───── EXTRACTED MATERIAL ─────

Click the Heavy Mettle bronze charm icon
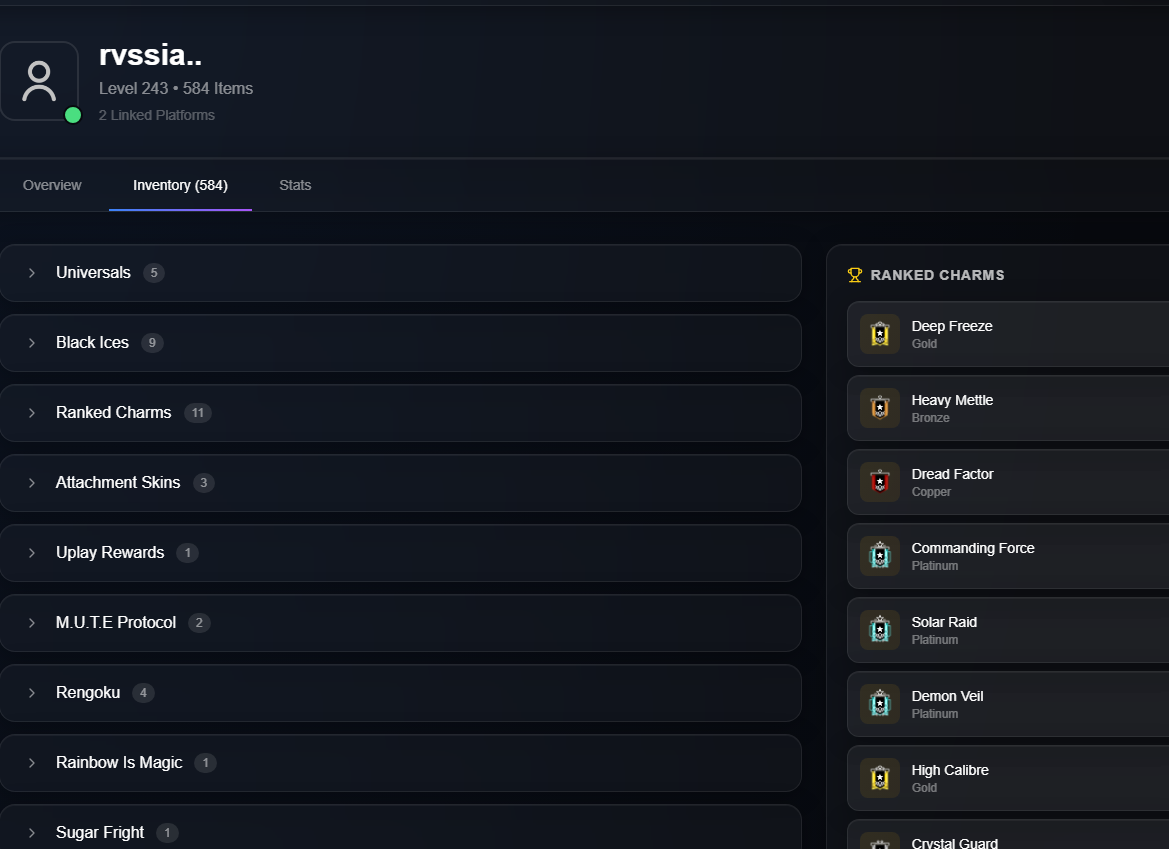The width and height of the screenshot is (1169, 849). [880, 408]
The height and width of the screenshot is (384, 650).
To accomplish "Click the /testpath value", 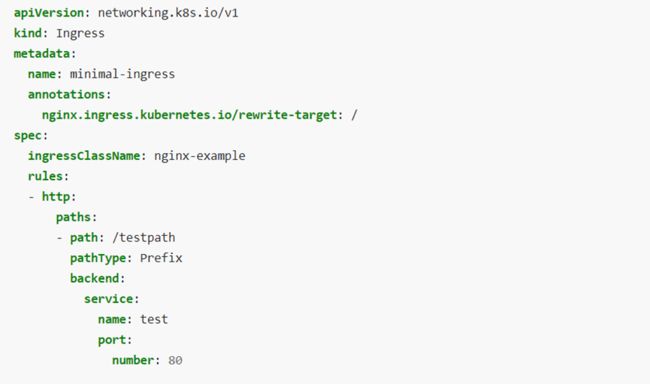I will (x=144, y=238).
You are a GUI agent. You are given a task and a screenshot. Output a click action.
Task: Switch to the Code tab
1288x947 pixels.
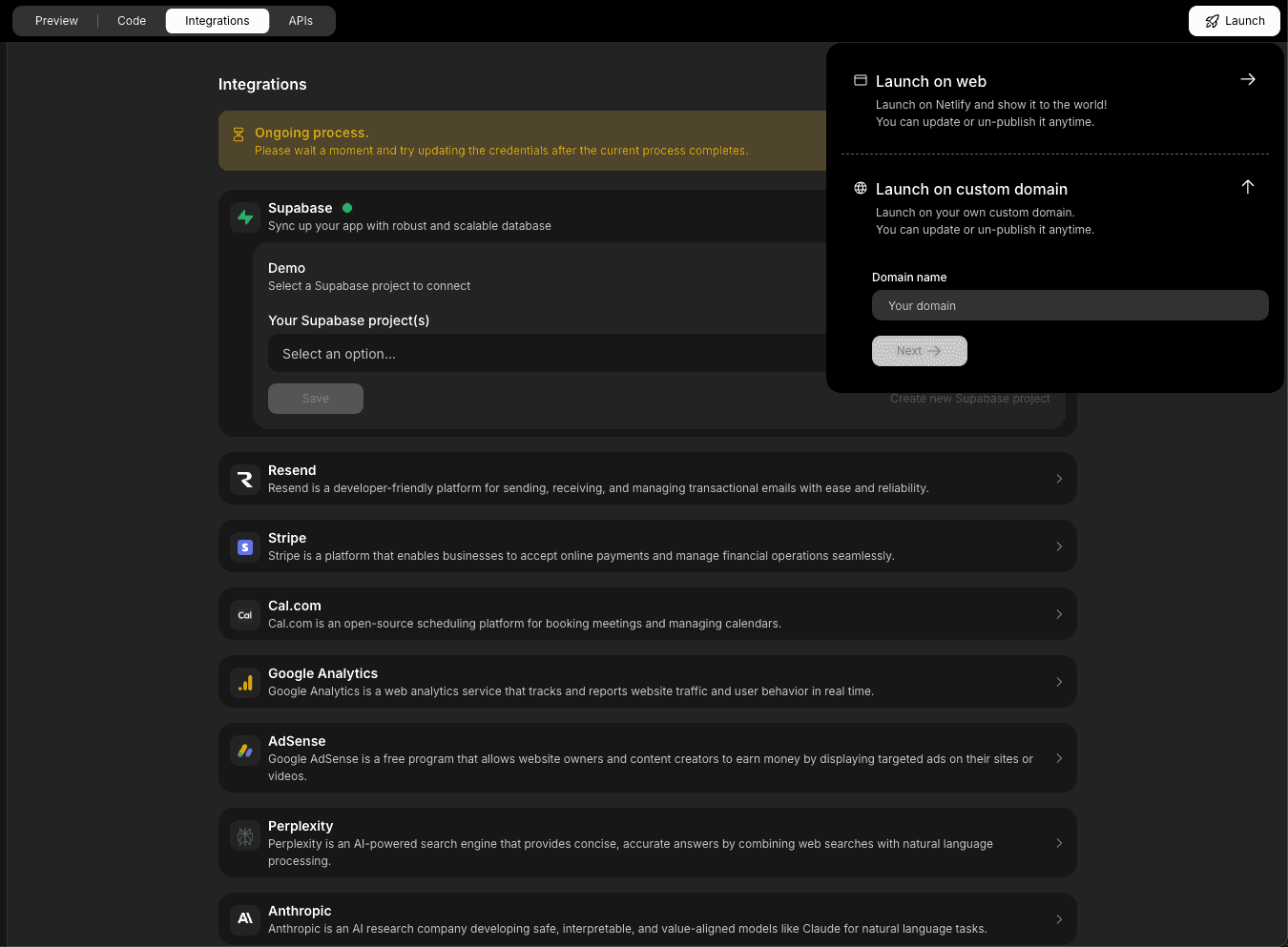(x=132, y=21)

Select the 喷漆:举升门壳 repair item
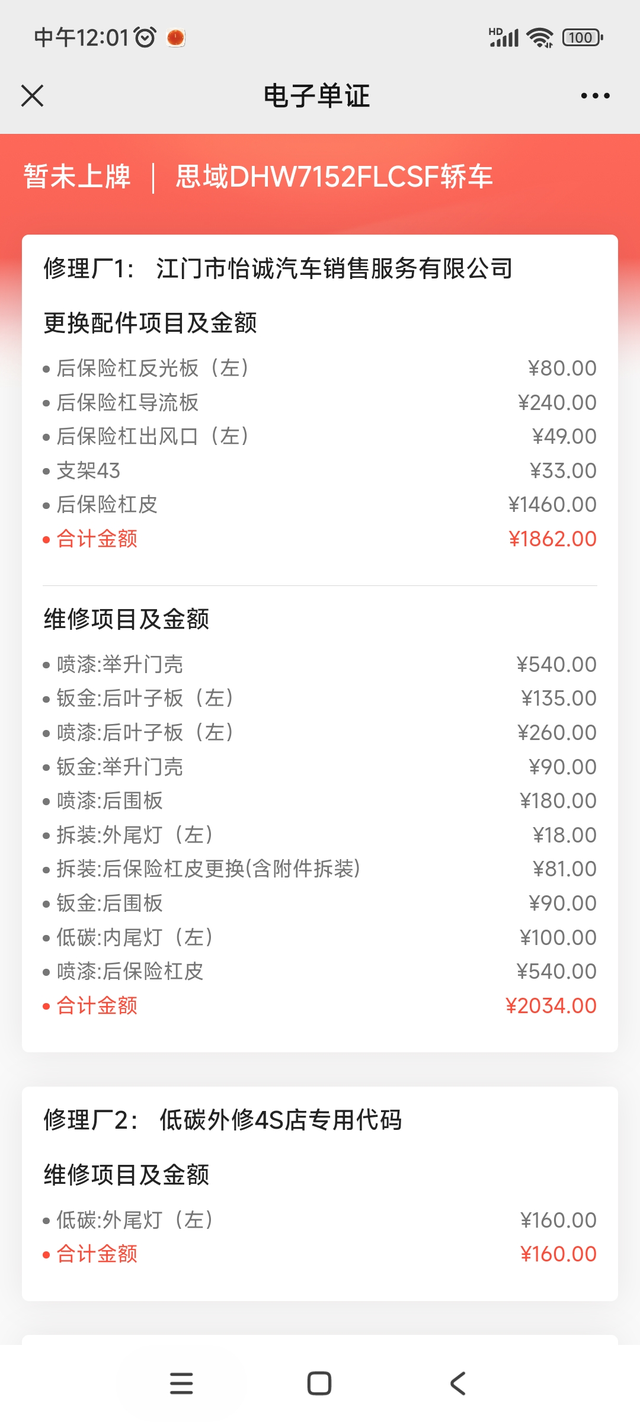pos(320,664)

─────

→ **WHAT NEEDS TO BE DONE**
Could you give again precisely the lines from the one containing "You are a GUI" through the final line of the material above, both included, and no others, dropping the pictures?

→ **TASK ANSWER**
You are a GUI agent. You are given a task and a screenshot. Output a click action.
Task: Switch to the Code tab
1288x947 pixels.
(x=132, y=21)

Select the 喷漆:举升门壳 repair item
pos(320,664)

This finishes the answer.